Each line below with the word "field" needs to be copied.

....

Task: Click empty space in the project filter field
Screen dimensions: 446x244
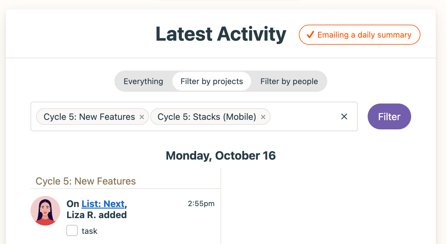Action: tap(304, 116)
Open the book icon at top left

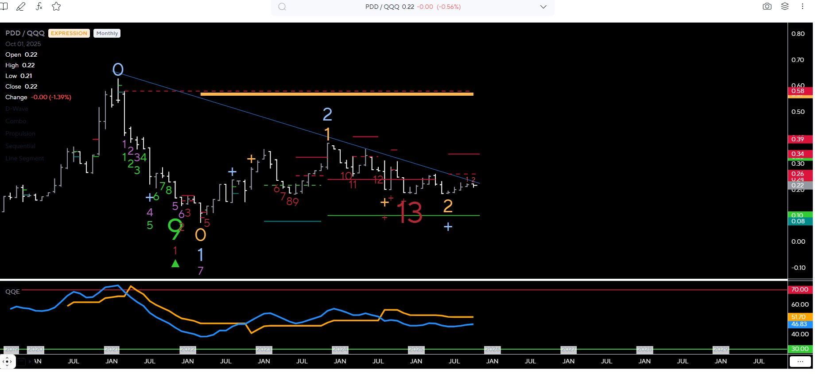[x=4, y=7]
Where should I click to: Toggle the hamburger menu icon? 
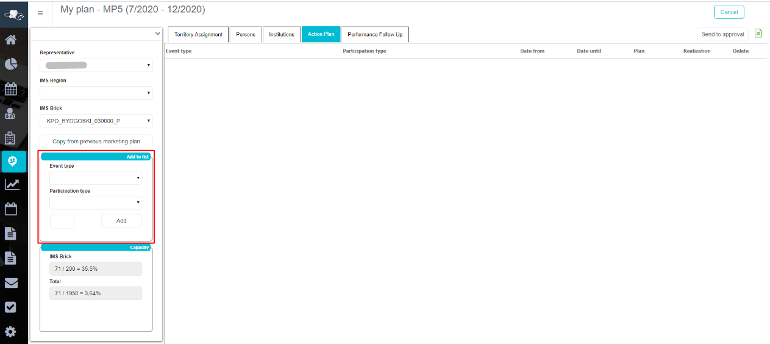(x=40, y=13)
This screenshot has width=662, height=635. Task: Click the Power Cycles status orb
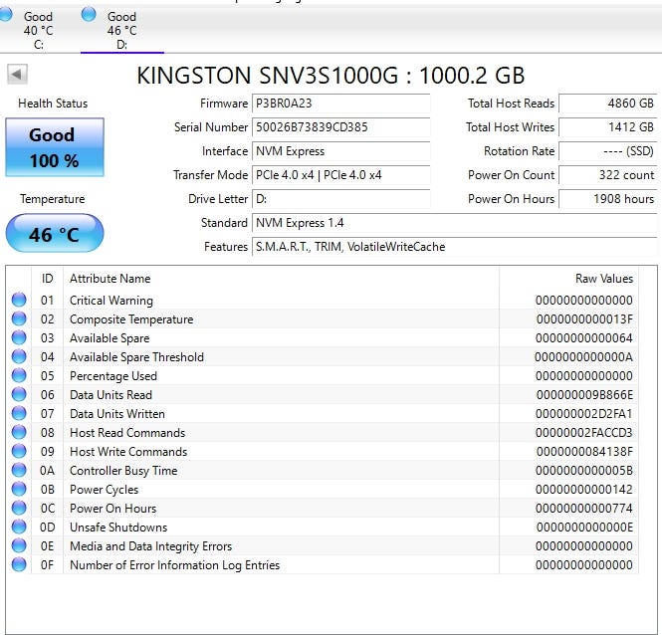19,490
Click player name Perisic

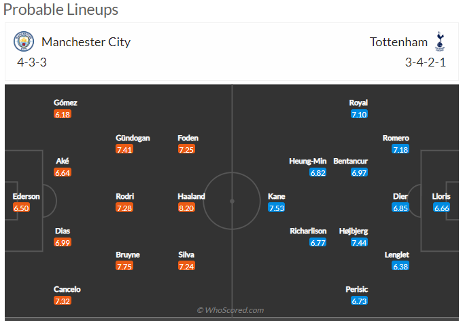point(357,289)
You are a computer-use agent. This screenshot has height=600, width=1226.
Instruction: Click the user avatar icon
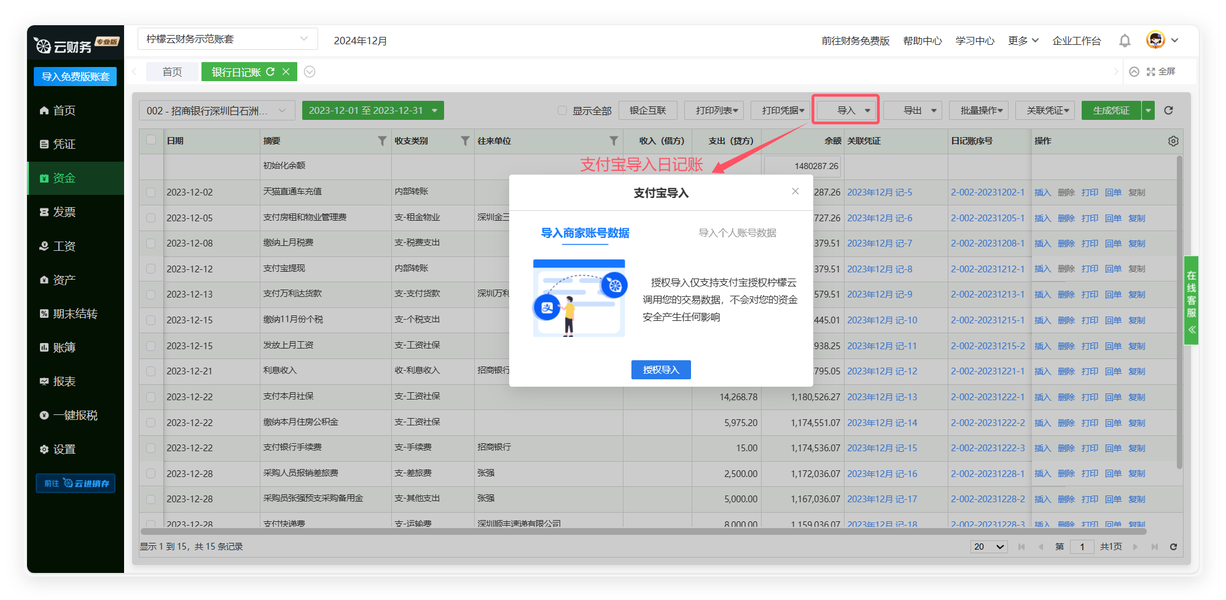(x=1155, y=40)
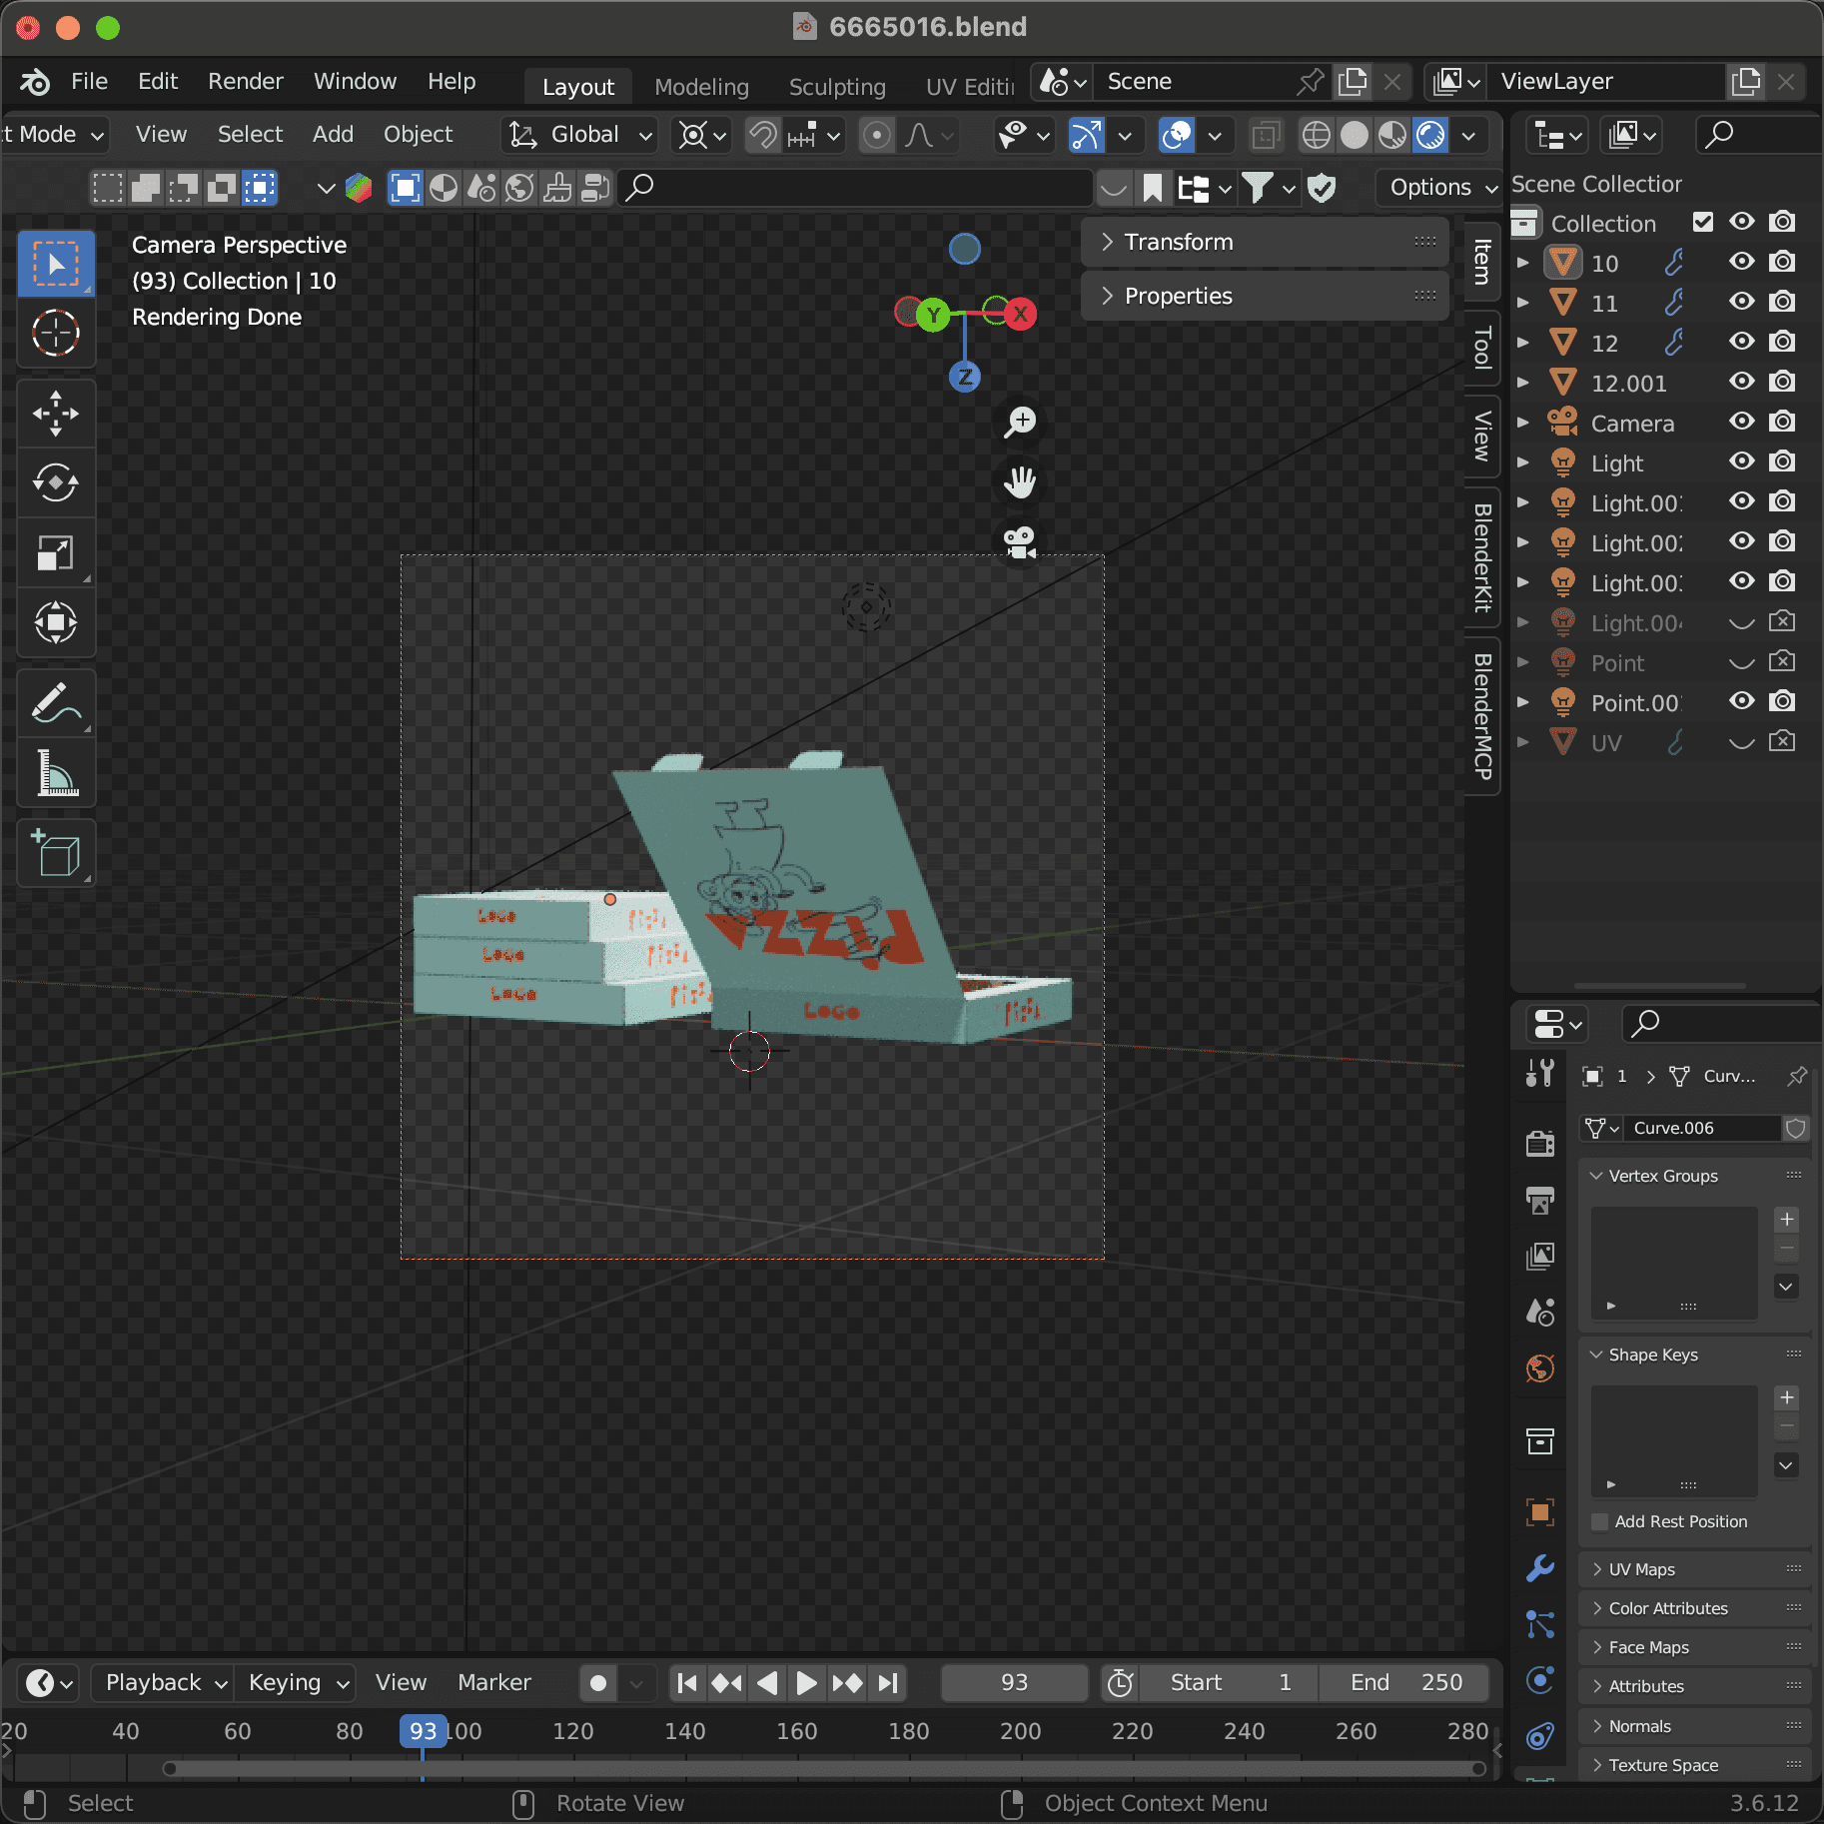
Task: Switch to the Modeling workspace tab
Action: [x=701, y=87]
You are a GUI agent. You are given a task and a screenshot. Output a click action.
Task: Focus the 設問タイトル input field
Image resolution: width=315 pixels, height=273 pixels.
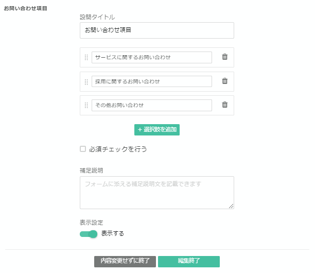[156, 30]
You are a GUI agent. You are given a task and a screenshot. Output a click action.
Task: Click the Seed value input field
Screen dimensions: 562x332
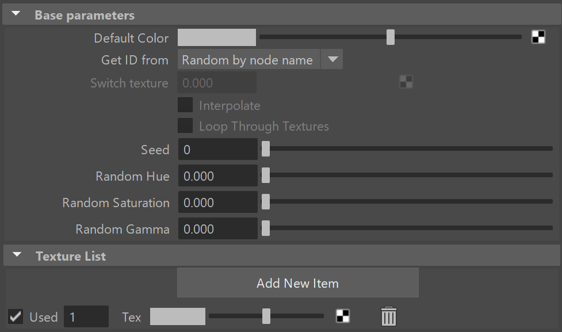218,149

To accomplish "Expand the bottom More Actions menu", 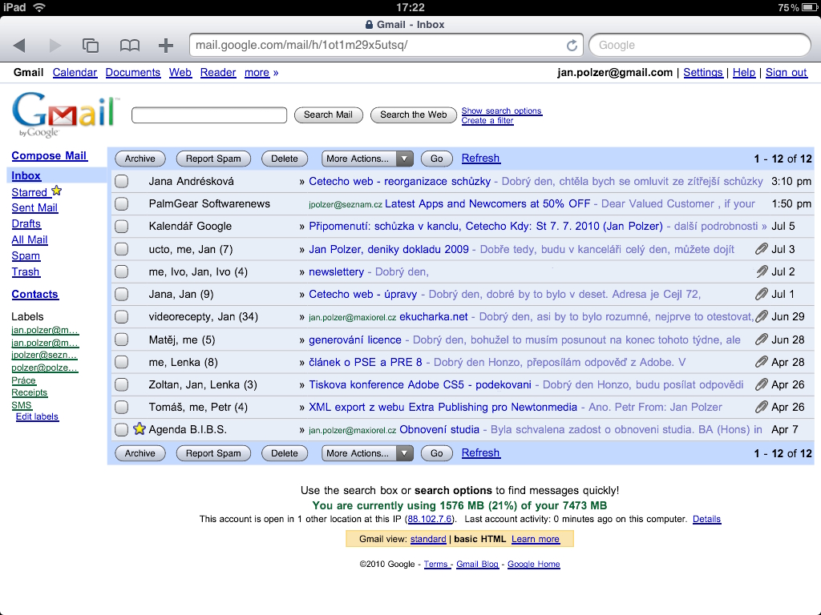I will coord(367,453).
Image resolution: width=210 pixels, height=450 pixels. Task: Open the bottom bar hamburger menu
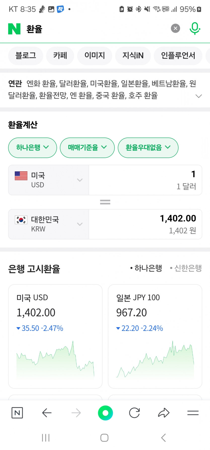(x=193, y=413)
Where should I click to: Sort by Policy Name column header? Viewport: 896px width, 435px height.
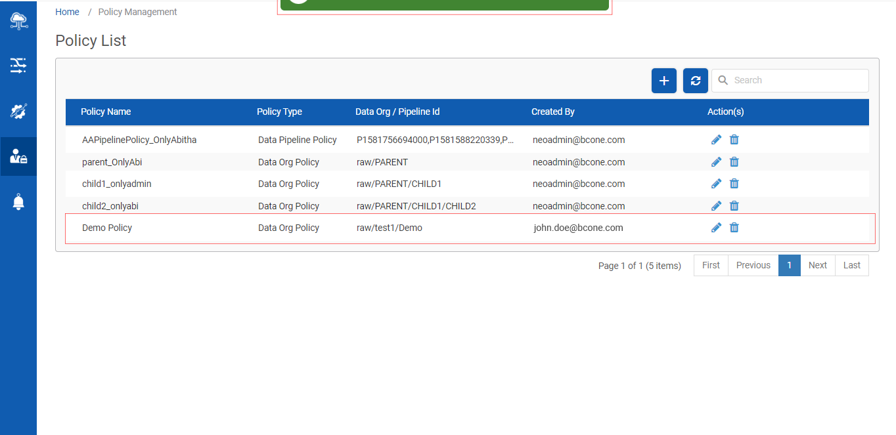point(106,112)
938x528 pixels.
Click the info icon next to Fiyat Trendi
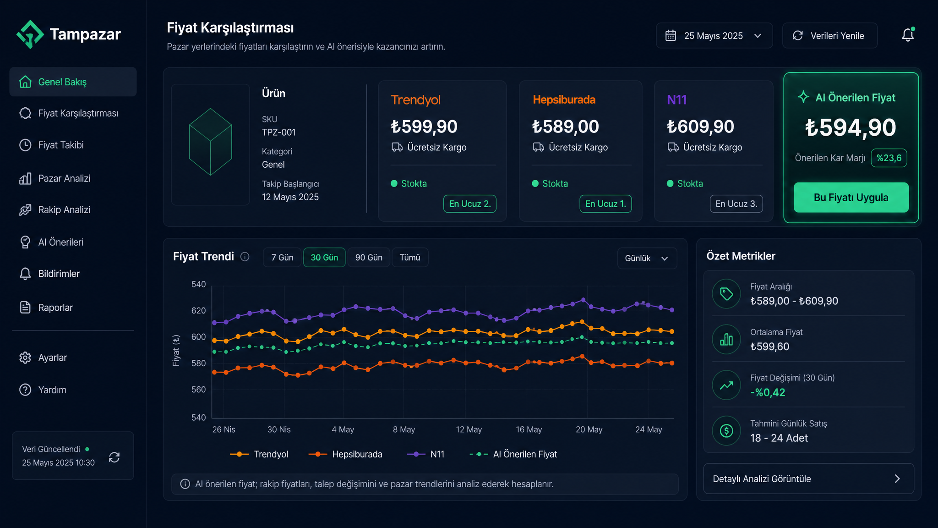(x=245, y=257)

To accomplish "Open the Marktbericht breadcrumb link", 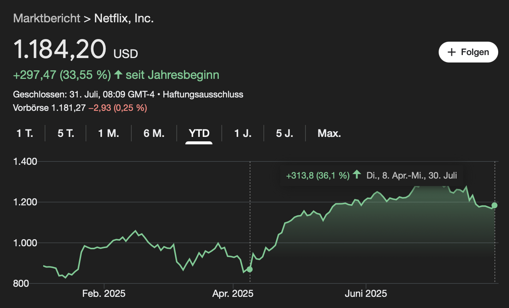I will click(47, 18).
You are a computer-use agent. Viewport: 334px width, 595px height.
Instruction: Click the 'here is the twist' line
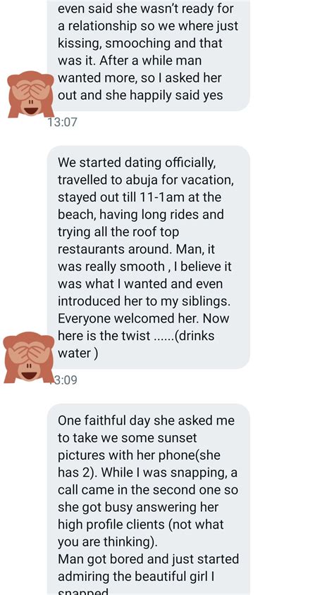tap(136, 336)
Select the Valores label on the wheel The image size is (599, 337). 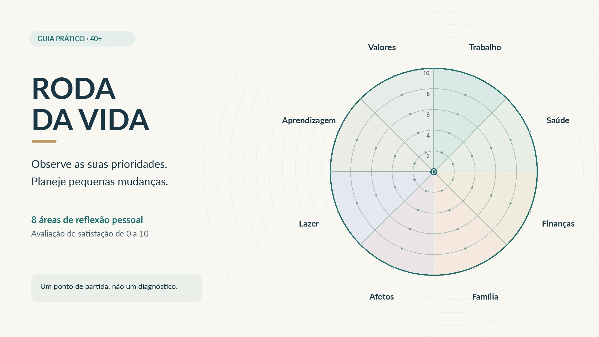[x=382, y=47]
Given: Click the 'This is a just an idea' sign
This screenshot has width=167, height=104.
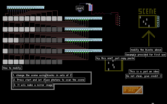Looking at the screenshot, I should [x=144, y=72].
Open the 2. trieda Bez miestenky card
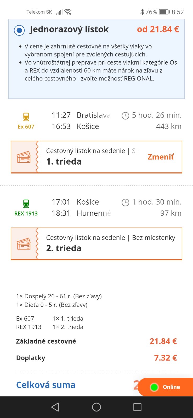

....

◆ SOLUTION FOR THIS EXERCISE
Task: Click empty space in the project filter field
Task: Focus the 設問タイトル input field
Task: Click the Seed value input field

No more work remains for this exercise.